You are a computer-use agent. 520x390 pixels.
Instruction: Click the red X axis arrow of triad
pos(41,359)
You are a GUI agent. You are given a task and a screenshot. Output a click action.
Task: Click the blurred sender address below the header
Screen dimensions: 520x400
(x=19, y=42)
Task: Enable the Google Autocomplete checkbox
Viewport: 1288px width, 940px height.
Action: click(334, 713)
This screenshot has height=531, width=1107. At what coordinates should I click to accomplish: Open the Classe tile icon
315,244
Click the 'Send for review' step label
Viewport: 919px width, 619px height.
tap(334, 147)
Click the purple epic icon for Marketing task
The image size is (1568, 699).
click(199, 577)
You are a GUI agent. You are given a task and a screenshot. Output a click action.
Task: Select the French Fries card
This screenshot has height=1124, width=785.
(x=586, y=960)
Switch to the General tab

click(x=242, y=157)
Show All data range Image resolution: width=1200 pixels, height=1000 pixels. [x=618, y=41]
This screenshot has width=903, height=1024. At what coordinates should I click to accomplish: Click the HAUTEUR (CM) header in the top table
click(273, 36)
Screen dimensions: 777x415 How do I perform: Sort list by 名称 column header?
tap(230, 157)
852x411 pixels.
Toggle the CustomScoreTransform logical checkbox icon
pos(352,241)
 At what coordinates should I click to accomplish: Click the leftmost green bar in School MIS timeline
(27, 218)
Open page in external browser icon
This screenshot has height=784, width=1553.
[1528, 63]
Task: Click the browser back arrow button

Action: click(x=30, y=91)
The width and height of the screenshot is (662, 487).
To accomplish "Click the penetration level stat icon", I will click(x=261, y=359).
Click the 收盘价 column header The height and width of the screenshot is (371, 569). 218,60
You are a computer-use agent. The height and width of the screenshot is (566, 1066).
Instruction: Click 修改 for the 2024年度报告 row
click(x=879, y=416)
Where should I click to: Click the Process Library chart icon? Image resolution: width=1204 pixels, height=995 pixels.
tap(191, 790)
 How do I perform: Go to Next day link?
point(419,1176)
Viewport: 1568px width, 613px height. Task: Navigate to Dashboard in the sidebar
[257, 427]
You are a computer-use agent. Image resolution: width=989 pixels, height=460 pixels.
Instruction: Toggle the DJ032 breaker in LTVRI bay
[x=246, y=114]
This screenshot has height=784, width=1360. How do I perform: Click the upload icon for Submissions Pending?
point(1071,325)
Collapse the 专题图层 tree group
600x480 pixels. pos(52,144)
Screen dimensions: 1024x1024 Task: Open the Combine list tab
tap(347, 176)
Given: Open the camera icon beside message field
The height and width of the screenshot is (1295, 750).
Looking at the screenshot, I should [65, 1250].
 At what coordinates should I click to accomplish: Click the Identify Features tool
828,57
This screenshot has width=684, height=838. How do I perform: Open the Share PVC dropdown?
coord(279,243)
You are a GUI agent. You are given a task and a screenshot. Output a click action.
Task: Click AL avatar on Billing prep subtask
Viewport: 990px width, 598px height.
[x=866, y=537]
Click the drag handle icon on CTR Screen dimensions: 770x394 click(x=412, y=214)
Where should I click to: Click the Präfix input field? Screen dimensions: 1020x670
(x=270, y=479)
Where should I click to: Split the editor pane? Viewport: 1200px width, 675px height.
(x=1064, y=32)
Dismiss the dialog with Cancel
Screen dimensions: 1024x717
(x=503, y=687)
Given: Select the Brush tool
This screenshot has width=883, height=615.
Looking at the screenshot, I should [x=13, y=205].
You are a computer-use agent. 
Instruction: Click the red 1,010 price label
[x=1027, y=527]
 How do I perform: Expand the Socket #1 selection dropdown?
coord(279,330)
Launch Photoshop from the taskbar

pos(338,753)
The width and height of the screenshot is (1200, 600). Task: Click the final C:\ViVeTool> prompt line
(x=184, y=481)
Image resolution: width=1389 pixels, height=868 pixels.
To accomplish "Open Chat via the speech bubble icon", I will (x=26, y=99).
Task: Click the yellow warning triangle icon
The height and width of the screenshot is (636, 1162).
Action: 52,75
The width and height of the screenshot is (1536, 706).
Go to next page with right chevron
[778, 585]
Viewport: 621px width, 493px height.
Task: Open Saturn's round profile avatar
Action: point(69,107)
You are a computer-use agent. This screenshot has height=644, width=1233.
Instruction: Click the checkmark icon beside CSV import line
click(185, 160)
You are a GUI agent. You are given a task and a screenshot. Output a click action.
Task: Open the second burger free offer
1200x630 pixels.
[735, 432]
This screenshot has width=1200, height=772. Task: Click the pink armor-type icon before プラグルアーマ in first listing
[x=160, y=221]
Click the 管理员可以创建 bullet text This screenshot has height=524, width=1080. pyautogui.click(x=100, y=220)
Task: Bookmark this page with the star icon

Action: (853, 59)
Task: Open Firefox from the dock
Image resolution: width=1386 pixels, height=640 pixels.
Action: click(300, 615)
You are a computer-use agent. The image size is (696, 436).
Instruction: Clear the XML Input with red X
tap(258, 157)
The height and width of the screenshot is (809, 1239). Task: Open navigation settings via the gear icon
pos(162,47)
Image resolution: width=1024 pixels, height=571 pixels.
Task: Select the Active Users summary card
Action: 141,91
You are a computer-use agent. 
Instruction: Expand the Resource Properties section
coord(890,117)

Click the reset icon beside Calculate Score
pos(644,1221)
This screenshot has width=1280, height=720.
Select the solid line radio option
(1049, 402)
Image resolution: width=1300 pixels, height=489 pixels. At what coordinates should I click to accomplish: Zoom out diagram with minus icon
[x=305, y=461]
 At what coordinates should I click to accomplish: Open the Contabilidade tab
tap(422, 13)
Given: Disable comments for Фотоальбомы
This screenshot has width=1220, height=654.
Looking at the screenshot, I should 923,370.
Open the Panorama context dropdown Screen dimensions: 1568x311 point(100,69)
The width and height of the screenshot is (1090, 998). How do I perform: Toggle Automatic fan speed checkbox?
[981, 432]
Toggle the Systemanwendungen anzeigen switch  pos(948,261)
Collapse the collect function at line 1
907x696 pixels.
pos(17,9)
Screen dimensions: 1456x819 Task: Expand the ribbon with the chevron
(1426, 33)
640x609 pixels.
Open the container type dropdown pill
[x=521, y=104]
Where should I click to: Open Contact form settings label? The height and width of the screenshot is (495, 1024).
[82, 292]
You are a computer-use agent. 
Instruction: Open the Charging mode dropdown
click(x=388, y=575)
---------------
● PROBLEM DETAILS:
Lines of the material that contain the word "computer" are to be gathered.

● COMPLETED TASK:
You are a computer-use agent. 520x390 pixels.
You are a computer-use agent. The height and width of the screenshot is (566, 1066).
You are a computer-use agent. Image resolution: width=989 pixels, height=460 pixels.
You are a computer-use agent. 
You are a computer-use agent. This screenshot has height=644, width=1233.
You are a computer-use agent. The image size is (696, 436).
You are a computer-use agent. 
You are a computer-use agent. 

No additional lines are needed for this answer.